Problem statement: Starting at the line that contains "Screen dimensions: 851x400", transcribe each line exactly through the last line of the data. Include nothing else.

╭─ Study material

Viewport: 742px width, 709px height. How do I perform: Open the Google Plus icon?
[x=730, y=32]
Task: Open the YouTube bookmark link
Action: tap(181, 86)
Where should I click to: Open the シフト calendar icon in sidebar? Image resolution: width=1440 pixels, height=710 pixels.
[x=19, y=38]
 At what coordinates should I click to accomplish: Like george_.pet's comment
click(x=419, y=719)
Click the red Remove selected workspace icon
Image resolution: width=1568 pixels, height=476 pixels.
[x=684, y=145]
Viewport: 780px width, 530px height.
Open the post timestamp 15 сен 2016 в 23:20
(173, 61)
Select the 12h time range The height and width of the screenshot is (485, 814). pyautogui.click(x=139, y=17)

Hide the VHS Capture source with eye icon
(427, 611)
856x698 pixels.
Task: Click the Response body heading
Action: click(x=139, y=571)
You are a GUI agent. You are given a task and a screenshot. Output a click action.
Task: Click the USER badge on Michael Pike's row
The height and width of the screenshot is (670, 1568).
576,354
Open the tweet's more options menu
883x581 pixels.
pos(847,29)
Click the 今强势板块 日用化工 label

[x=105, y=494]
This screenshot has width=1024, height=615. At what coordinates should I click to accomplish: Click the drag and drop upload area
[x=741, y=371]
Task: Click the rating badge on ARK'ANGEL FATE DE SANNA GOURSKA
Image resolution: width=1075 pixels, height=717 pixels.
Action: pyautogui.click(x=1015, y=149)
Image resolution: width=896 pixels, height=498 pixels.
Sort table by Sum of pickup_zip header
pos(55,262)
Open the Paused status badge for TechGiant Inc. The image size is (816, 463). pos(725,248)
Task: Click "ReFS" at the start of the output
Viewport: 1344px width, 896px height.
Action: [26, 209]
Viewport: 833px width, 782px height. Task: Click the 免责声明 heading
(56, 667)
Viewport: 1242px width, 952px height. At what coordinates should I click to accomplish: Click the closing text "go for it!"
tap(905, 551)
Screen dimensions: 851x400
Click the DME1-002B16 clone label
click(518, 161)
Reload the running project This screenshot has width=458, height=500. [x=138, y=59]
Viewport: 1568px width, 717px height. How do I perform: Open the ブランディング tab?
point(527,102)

╰─

Result for this task:
Screen dimensions: 851x400
Click the DME1-002B16 clone label
click(518, 161)
Reload the running project This screenshot has width=458, height=500. [x=138, y=59]
Viewport: 1568px width, 717px height. How do I perform: Open the ブランディング tab?
point(527,102)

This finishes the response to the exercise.